Today, this small shop is most likely the heart of an entire small company. Going back to my user group meeting, one of the attendees was in that boat. His company does lab work and makes the results available to customers via the Web. As with many small shops, the database is on a local server in the company office.

He got the DBA position by being a good programmer and saying, "I should learn SQL better" where his boss could hear him. The boss didn't offer to send him to SQL training classes — just gave him the job based on the idea that if he knew one programming language well, he must know all programming languages well. (In a lot of small shops, you're expected to pick up database skills by osmosis or magic and not miss a beat on your first job.)
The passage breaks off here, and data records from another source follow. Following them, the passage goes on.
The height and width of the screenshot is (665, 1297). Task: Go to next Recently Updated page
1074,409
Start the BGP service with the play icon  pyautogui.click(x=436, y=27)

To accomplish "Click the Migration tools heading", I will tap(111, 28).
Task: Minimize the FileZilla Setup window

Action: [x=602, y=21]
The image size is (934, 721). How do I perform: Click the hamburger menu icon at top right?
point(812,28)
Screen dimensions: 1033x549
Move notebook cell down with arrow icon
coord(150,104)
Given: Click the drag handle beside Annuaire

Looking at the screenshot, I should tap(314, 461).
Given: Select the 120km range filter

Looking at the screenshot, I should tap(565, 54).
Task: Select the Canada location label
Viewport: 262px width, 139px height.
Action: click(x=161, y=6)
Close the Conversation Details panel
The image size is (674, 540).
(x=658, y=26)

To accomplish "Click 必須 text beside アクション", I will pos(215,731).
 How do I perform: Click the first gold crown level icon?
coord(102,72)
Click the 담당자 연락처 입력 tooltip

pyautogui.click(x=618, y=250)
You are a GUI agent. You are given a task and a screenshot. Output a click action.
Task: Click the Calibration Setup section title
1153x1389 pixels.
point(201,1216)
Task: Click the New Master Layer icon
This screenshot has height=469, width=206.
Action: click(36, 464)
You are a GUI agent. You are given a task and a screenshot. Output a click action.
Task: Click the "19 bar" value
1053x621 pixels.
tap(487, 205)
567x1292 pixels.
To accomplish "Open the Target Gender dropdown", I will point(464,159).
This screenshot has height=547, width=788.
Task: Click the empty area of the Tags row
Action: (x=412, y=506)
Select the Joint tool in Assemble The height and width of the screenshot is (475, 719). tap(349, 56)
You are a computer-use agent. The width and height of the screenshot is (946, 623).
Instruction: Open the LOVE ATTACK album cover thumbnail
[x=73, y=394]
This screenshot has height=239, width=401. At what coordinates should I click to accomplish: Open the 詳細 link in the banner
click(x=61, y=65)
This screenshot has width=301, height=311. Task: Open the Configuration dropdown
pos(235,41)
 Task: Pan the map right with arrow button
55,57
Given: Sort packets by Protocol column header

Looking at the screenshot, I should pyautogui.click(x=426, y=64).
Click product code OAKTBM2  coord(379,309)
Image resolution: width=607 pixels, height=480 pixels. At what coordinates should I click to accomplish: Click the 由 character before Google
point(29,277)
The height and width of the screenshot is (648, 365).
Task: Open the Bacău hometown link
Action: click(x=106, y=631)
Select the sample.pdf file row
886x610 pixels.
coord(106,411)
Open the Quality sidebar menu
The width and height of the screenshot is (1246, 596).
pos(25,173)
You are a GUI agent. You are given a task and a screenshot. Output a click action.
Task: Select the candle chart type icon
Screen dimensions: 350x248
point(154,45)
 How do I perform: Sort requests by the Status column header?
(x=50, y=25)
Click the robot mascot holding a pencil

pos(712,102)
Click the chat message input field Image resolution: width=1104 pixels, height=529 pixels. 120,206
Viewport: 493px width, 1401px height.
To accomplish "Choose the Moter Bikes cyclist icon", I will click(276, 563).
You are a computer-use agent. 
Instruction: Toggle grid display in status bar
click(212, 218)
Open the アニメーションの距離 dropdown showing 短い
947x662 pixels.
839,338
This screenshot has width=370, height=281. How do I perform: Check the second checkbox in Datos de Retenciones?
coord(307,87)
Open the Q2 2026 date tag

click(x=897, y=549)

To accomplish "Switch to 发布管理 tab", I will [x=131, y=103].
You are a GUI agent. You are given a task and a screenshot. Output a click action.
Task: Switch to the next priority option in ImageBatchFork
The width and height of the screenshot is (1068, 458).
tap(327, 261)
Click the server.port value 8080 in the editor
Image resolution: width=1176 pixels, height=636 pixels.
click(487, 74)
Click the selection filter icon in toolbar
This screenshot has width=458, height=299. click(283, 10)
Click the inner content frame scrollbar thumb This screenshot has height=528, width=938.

The database was already in place and had been written by the last guy who got the job in the same, poorly reasoned way. The last guy left while performance was still acceptable, but now the system was a mess. This is an ugly truth in SQL that we don't talk about it. A bad schema and the resulting bad queries you have to write to work around it can run for a while before breaking under a growing data load. Good procedural code tends to scale in a linear fashion under data loads — twice the data takes about twice the time. A really good SQL query and schema can actually have a less than linear pattern — twice the data takes less than twice the time. But a badly designed SQL query decays by orders of magnitude — twice the data takes much more than twice the time.

Tarzan Vs. the Rhino

My first column in the trade press was called the "Rhino Algorithm" (Information System News — now InformationWeek, Sept. 8, 1980); it dealt with the scalability of algorithms and got its title from the old Tarzan movies where Tarzan avoided being run over by a rhino by simply jumping to one side at the last minute. A great solution when faced with one rhinoceros, but it doesn't scale well to a stampeding herd.

My new friend's company was finding that success was leading to more rhinoceroses at its door. A little bit of downtime led to a backlog that almost killed the company and showed it what a serious outage would do. A outdated lab report is useless at best and deadly at worst. Imagine your doctor saying, "If I had known that's what the problem was, I could have given him the antidote, and he'd be alive this morning!"

My friend told his boss that the entire database needs to be redone. The boss has explained that this isn't an option — time, money, existing application programs, and all the other usual suspects. Apparently, business failure, lawsuits, and possibly killing people are viable options.

Joe Celko is vice president of RDBMS at North Face Learning in Salt Lake City and the author of five books on SQL.